Five Steps to Improve Your Mental Math
Mental calculation is an indispensable task in management consulting. Even during case interviews, it’s evident that prestigious firms such as McKinsey, Bain, and BCG look for candidates who are number smart—who can analyze and interpret quantitative information without relying solely on a calculator.
Why Improve Your Mental Math
Like most management consulting aspirants, you probably want to enhance your mental math merely for the purpose of acing the interview and creating a positive impression on the recruiter. Perhaps you’re not aware that improving your mental math will enhance additional competencies necessary to a management consulting position:
- It improves your level of concentration.
- It enhances your discipline, determination, and endurance.
- It sharpens your memory and observation.
- It trains your mind to be active and think logically.
- It lets you explore options, not just stick to one possibility.
- It prepares you for analysis and problem-solving.
The skills listed above will help you sail through not only the case interview but also the management consulting lifestyle itself. Working on your quantitative intelligence will help you land a job and advance your career.
How to Improve Your Mental Math
You can use the following activities to improve your mental math:
Step 1: Master Basic Math Operations
It’s impossible to learn advanced mental math techniques if you’re not skilled in the basic operations, percentages, fractions, and ratios. Start by adding, subtracting, multiplying, and dividing two or three-digit numbers. Then proceed with squaring numbers and using the art of guesstimation. In the long run, you’ll be surprised to instantly figure that 70,154 is a multiple of 7.

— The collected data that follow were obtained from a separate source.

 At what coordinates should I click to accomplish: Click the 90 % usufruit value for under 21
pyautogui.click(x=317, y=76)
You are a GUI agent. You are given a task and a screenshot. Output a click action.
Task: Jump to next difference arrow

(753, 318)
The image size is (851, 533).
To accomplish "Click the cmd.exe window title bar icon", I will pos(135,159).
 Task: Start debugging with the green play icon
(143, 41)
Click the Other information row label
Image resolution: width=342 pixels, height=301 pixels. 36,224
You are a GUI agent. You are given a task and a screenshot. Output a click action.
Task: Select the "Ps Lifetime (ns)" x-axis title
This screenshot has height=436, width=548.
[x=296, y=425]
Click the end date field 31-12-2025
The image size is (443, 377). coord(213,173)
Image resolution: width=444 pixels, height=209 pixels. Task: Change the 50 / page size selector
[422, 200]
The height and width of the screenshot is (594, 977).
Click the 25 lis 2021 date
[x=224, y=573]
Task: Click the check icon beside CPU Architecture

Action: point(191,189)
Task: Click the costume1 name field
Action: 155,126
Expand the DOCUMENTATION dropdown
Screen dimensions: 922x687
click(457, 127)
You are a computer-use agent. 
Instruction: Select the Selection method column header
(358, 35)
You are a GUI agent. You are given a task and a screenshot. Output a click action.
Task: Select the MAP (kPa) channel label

Step 2: Practice Interpreting Charts and Tables
For management consultants, mastering basic math operations is useless if not applied in actual scenarios. Grab a chart or a table, analyze the figures, do quick mental calculations as needed, and come up with a sound interpretation. Understand the labels, value scales, intervals, and other stated information in order to make connections and determine which figures to add or multiply. Make sensible estimates if applicable. For instance, from a bar graph that shows the income of a comic shop from 2000 to 2010, you can easily predict the possible income in three years’ time from the bar patterns.
Step 3: Learn Math in Different Ways
There are a variety of ways to learn and/or master mental math. You can read books that teach you several tricks to speed up your computations and provide drills for practice. Another way is reading resources and watching free or paid videos on the Internet. Mobile apps that aim to improve your calculations are also available. A popular example is Mathemagics, an app originally developed for math test examinees and challengers who desire to quickly reach more accurate solutions.
Step 4: Play Puzzles and Brain Teasers
Learning math through challenging games is always exciting. You relieve yourself from the pressure of getting correct answers because fun takes the front seat. Sudoku, a grid popularized by a Japanese company, is an excellent exercise for improving your concentration while engaging with numbers. Brain teasers, logic puzzles, riddles, and other mind benders also enhance your numerical and logical skills.
Step 5: Compute Anytime, Anywhere
Numbers are everywhere. There is math involved in the huge building where you attended a social event or in the blue thumbtack you used in posting a note. When you have idle time, you can simply choose to be mindful of the numbers surrounding you. While in a long queue at a supermarket, observe and estimate how many customers a cashier processes in a day. While waiting for a friend at a bookstore, add up the number of pages there are in a stall.